By Albert R. Hunt
ONE of the biggest conflicts in Washington next year will be the one between the mainstream media and the most anti-press president since at least Richard Nixon.
The relations between presidents and the press always are adversarial (each has different objectives) and symbiotic (each side needs the other).
Donald Trump not only has shown contempt for much of the media, equating fairness with favorable coverage, but also he’s vowed to “open up our libel laws.”
So “when The New York Times writes a hit piece which is a total disgrace,” he said, “we can sue them and win money instead of having no chance of winning because they’re totally protected. You see, with me, they’re not protected.”
He also has threatened Jeff Bezos, Amazon’s chief executive, who owns the Washington Post, which has published stories that have infuriated him. Bezos, he said, has “a huge anti-trust problem” and ought to be paying more taxes.
The president-elect has frequently whipped up his followers by labeling specific reporters liars. In at least one instance, the Secret Service had to escort a reporter to her car at a rally where she was threatened by people in the crowd.
This is more worrisome than his rants about left-wing media bias and the “scum” in the press. He is not nearly as creative as former Vice President Spiro Agnew who, before he was driven from office for accepting bribes, called the media “nattering nabobs of negativism.”
“Trump wants 100 percent stories that love him,” says Stephen Hess, the Brookings Institution scholar who has studied relations between Washington politicians and the press for decades. “At the moment, he can play games. But if his ignorance and ego try to change basic laws, he will be rolled over.”
It’s not clear, however, how much of the media will stand up to bullying in a highly competitive and financially challenging environment.

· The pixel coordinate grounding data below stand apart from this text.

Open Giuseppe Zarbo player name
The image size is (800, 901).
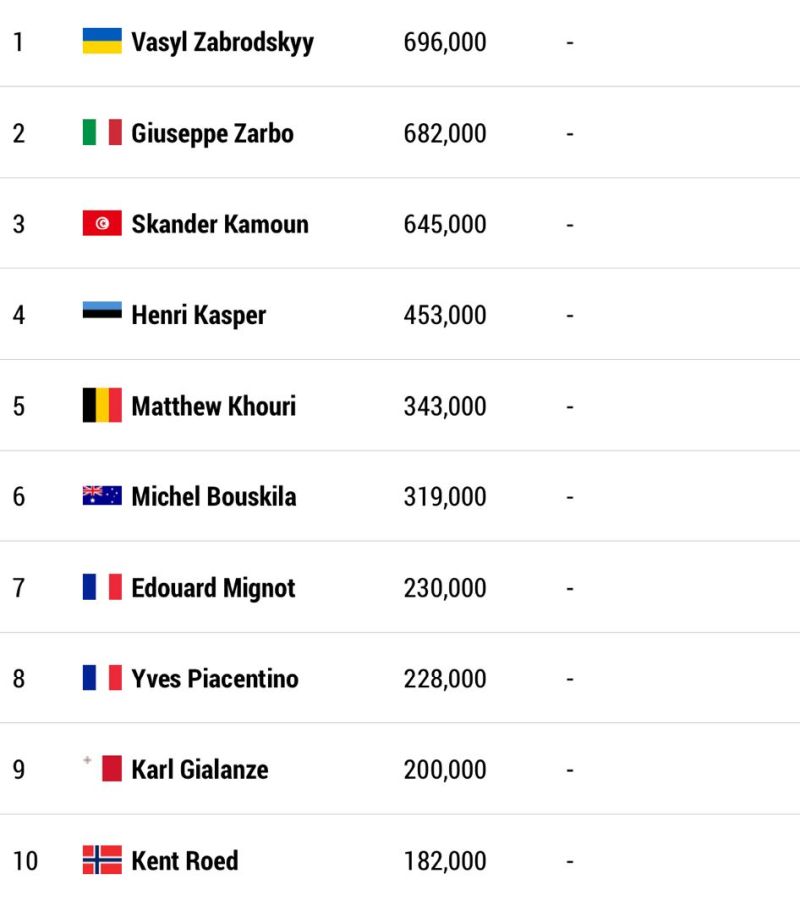213,134
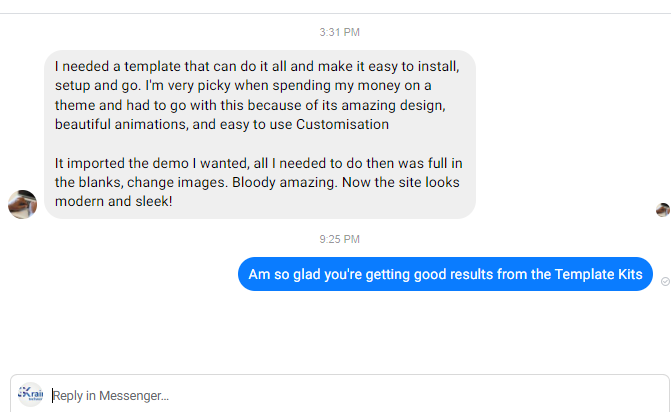The image size is (671, 412).
Task: Click the small seen-by avatar at right
Action: click(662, 210)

During the primaries, too many, especially among cable-news and TV-interview shows, offered special arrangements for Trump, who drew audiences, and offered little examination of his superficial policy pronouncements.
He has shown no signs of changing in the three weeks since winning the presidential election; the press response has been inconsistent.

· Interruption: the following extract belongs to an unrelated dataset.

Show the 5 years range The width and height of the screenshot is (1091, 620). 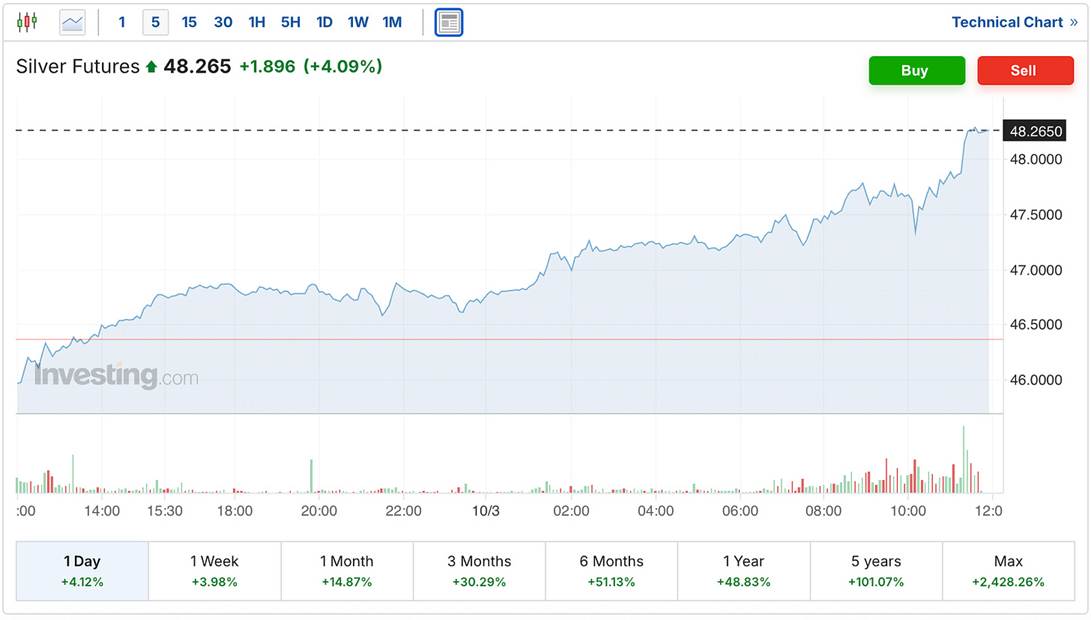(x=876, y=570)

Trump recently asserted that there had been “millions of people who voted illegally” on November 8, and suggested that this fraud prevented him from winning the popular vote, which he lost by more than two million. There is no evidence to substantiate this phony charge, and the notion of widespread voter fraud has been refuted by innumerable studies.
Some news outlets played the assertion straight, as if it were a real story. Others, including the Washington Post and New York Times treated it as a falsehood.
That is also the approach taken by Jeff Zeleny, a respected reporter for Cable News Network, and earlier the New York Times. He called Trump “a sore winner” who offered “no hard evidence” for a charge that appeared “baseless.” Trump then accused CNN of continuing bias against him and said Zeleny was a “bad reporter.” How will CNN executives react?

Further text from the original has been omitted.